February 3, 2021
We, the undersigned 36 civil society and human rights organizations, call for the urgent attention of the international community to an ongoing wave of arbitrary arrests, incommunicado detention, and enforced disappearances by the Iranian authorities, targeting scores of people from Iran’s disadvantaged Kurdish minority in the provinces of Alborz, Kermanshah, Kurdistan, Tehran, and West Azerbaijan.
To date, the Iranian authorities have failed to provide any information about the reasons for the arrests, but according to credible information gathered from informed sources, there are serious concerns that the arrests are due to the individuals’ peaceful exercise of their rights to freedom of opinion, expression and association, including through involvement in peaceful civil society activism and/or perceived support for the political visions espoused by Kurdish opposition parties seeking respect for the human rights of Iran’s Kurdish minority.
Based on past patterns of documented human rights violations by the Iranian authorities, the undersigned organizations are seriously concerned that those detained are at risk of torture and other ill-treatment aimed at extracting forced “confessions”, and that these may be later used in grossly unfair trials for spurious national security related offences.
According to information gathered from informed sources, since 6 January 2021, at least 96 individuals (88 men and 8 women) from Iran’s Kurdish minority, including civil society activists, labour rights activists, environmentalists, writers, university students and formerly imprisoned political activists as well as individuals with no known history of activism, have been arrested by the intelligence unit of Iran’s Revolutionary Guards or ministry of intelligence agents, at times in a violent manner.
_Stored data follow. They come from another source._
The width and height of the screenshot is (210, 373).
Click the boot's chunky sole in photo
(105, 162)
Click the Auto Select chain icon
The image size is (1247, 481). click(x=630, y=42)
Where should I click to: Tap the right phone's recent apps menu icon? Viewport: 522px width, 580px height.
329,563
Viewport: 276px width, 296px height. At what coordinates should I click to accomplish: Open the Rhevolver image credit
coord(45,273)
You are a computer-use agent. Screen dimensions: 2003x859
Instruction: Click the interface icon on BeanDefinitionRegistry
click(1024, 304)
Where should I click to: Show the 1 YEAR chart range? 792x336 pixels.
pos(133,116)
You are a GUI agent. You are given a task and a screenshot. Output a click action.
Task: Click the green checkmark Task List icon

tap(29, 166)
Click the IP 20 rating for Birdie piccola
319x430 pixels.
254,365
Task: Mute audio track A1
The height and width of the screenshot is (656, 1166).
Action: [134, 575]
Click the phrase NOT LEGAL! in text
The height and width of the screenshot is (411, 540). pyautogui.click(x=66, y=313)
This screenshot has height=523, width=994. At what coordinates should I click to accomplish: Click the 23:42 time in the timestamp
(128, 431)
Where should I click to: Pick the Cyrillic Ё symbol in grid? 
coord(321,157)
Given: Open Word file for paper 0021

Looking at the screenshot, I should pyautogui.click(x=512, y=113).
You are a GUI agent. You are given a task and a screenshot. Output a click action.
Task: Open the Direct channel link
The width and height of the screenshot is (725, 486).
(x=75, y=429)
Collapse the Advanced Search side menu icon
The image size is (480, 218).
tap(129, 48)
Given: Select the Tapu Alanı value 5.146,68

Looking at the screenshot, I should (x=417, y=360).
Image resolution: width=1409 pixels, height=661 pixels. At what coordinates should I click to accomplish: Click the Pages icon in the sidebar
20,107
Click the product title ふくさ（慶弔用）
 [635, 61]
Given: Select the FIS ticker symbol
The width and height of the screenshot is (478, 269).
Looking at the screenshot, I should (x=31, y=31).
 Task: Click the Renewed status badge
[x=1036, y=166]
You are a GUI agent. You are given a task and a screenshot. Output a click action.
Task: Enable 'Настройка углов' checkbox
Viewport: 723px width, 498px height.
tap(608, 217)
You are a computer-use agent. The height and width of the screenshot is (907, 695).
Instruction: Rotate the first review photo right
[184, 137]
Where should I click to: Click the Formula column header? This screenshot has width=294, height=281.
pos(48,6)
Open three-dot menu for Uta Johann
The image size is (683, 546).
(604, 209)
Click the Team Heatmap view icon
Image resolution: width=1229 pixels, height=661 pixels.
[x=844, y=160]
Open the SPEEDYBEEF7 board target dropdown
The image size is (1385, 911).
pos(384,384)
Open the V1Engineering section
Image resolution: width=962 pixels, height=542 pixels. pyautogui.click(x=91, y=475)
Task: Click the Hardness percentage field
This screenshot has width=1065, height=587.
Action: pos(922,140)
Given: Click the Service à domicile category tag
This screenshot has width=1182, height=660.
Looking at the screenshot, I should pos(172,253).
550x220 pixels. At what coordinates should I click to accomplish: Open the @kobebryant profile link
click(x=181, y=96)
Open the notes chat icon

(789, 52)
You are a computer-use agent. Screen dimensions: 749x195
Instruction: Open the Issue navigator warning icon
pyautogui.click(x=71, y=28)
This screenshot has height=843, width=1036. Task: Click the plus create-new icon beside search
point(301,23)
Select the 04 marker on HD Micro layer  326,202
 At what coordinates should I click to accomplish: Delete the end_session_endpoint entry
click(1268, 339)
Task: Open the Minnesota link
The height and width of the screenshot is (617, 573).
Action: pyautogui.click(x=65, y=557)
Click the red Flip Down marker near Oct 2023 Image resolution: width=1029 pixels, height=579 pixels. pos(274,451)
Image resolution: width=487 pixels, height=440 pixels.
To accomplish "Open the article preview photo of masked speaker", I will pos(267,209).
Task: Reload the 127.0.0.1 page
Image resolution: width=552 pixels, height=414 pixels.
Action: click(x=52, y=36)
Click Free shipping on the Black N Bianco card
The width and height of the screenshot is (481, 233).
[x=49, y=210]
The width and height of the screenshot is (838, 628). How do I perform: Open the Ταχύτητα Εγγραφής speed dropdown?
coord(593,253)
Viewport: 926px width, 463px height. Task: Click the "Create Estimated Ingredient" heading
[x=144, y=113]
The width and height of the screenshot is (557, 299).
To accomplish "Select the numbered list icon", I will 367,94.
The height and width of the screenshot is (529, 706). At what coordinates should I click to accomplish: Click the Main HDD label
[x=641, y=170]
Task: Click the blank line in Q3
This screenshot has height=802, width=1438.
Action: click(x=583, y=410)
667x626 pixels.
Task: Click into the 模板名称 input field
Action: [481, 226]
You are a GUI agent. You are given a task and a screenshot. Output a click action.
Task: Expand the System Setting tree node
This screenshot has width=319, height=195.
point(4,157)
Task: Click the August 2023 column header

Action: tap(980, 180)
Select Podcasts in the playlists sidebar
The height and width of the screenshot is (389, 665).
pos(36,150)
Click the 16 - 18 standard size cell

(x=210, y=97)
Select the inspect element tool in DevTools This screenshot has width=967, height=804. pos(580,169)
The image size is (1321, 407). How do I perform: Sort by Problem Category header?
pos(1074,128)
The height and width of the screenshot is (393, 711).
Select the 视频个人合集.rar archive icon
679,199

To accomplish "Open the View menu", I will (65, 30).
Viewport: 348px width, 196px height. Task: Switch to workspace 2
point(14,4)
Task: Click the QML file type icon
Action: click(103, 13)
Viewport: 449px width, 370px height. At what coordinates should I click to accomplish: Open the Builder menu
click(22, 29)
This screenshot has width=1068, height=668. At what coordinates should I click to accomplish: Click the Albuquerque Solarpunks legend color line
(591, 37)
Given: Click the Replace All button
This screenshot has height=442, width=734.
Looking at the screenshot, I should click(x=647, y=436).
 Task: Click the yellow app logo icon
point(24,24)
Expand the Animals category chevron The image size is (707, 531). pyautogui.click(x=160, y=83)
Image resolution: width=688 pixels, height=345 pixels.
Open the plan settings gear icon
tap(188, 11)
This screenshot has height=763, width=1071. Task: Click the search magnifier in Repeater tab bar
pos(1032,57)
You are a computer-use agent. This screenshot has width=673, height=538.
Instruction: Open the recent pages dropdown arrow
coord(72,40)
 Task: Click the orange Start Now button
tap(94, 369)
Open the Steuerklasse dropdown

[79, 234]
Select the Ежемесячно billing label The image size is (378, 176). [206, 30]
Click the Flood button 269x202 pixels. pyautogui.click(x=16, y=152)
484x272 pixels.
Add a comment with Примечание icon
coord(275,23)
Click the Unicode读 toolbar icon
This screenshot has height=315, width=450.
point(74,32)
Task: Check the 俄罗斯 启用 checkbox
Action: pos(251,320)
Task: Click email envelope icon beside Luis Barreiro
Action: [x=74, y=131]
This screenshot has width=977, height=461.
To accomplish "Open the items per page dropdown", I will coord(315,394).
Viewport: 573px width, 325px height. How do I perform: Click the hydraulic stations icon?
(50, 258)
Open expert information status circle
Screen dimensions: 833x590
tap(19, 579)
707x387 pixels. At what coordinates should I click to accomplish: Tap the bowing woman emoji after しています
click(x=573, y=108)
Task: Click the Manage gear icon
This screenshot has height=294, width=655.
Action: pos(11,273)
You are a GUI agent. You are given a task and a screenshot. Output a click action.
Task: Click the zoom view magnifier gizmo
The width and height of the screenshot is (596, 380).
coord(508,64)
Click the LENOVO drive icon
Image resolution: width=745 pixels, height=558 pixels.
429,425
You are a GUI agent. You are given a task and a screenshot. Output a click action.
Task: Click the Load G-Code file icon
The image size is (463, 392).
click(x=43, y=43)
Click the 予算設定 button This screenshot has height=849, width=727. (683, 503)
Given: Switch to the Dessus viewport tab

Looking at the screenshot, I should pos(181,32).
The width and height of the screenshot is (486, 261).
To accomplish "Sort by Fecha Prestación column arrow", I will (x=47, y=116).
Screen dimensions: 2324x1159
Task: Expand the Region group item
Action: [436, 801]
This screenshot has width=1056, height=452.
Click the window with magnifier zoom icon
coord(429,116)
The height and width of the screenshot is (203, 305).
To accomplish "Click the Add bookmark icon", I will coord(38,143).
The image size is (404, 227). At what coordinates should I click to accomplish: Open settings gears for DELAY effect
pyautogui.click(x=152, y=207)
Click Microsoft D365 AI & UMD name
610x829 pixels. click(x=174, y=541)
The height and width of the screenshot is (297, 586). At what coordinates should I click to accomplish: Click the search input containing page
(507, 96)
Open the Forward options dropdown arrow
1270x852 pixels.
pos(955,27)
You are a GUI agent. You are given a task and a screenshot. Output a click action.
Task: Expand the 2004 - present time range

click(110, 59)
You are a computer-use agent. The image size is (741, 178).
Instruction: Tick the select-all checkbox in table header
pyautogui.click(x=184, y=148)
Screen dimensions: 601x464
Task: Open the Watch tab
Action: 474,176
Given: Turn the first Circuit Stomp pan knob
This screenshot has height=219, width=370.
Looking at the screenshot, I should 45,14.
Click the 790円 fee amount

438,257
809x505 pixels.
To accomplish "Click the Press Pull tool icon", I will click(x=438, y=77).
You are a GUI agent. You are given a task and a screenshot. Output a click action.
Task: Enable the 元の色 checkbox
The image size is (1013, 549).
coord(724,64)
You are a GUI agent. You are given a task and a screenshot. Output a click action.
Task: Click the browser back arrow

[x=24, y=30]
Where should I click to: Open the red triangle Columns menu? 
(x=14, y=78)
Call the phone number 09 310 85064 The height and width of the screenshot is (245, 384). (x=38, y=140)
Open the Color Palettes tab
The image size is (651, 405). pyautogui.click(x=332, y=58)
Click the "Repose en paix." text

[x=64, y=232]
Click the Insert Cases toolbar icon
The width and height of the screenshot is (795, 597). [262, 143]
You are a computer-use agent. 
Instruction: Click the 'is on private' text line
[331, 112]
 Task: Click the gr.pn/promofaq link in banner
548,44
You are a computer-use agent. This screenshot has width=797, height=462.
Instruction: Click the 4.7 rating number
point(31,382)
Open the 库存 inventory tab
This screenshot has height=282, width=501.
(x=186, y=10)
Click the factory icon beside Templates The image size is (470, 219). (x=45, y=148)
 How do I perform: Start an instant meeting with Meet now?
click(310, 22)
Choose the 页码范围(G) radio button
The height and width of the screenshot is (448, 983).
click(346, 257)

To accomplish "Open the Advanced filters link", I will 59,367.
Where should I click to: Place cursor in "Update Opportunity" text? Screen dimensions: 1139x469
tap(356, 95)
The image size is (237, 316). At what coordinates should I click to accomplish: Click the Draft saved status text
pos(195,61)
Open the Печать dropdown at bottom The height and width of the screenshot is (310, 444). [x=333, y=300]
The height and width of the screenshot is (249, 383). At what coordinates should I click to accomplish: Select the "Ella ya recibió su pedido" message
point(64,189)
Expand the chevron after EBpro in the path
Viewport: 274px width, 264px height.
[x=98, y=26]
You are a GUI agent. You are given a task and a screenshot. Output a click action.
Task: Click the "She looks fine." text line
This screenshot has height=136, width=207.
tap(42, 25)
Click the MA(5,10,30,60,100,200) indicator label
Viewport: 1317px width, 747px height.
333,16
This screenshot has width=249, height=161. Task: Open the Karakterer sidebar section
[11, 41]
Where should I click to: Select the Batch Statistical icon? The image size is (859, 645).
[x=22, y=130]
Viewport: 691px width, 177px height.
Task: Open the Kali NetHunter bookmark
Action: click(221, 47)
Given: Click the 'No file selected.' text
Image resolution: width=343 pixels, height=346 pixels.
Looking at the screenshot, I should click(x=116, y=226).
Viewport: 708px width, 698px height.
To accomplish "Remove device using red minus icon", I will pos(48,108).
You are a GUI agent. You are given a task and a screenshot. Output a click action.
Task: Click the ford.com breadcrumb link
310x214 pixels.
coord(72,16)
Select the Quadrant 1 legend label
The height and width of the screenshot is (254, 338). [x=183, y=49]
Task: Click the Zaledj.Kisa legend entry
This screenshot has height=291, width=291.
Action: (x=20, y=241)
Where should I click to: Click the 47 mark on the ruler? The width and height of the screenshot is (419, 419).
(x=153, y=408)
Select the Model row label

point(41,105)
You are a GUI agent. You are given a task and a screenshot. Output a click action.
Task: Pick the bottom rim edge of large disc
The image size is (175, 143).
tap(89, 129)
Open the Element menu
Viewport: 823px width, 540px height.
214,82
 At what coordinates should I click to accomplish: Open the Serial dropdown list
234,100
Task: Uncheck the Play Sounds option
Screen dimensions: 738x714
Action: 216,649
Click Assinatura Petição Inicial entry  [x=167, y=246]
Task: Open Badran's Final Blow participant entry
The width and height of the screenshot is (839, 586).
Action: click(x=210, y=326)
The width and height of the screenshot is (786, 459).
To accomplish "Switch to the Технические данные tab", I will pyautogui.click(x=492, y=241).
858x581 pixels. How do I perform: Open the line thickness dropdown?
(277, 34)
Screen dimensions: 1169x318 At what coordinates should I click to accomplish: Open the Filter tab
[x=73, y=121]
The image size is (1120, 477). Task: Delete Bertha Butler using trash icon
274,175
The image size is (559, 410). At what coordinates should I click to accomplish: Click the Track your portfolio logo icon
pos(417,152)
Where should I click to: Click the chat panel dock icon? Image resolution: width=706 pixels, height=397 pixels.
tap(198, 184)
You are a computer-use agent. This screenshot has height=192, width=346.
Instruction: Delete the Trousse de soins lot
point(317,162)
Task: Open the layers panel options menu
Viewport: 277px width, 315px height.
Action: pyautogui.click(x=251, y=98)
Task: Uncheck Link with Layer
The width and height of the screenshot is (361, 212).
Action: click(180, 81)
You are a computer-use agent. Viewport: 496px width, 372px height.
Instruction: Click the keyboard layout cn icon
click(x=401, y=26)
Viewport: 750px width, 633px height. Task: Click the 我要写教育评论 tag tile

The arrests have taken place in at least 19 cities in five provinces including: Karaj (2) in Alborz province; Javanrud (1), Kermanshah (2), and Paveh (4) in Kermanshah province; Baneh (1), Divandarreh (1), Kalatarzan (3), Marivan (9), Sanandaj (4), Saqqez (3), and Saravabad (4) in Kurdistan province; Tehran (3) in Tehran province; Baneh (1); Bukan (23), Mahabad (10), Naqadeh (4), Oshnavieh (11), Piranshahr (7), Rabat (3), and Urumieh (1) in West Azerbaijan province.
According to informed sources, most of the arrests have been carried out without the authorities presenting an arrest warrant to those detained. In fact, the prosecution authorities of Mahabad and Urumieh, which is the centre of West Azerbaijan province and most of those arrested have been brought to the detention centres therein, have told detainees’ families that their offices have not issued arrest warrants for those detained by the intelligence unit of the Revolutionary Guards, and they are not aware of their fate or whereabouts.
As of 2 February 2021, seven of those arrested had been released (in three cases on bail and in four cases unconditionally), but the rest remain in detention without access to their families and lawyers, and there are widespread fears that the wave of arbitrary arrests is continuing.
Incommunicado detention and enforced disappearances
According to information obtained from informed sources, of the 89 individuals who remain detained, at least 40 have are being subjected to enforced disappearance, and the authorities are refusing to reveal any information about their fate and whereabouts to their families.
The remaining 49 are held in the following locations: 25 in the detention centre of the ministry of intelligence in Urumieh, 13 in the detention centre of the intelligence unit of the Revolutionary Guards in Urumieh, three in the detention centre of the ministry of intelligence in Mariwan, five in the detention centre of the intelligence unit of the Revolutionary Guards in Sanandaj, two in the detention centre of the ministry of intelligence in Kermanshah, and one in the central prison in Mahabad.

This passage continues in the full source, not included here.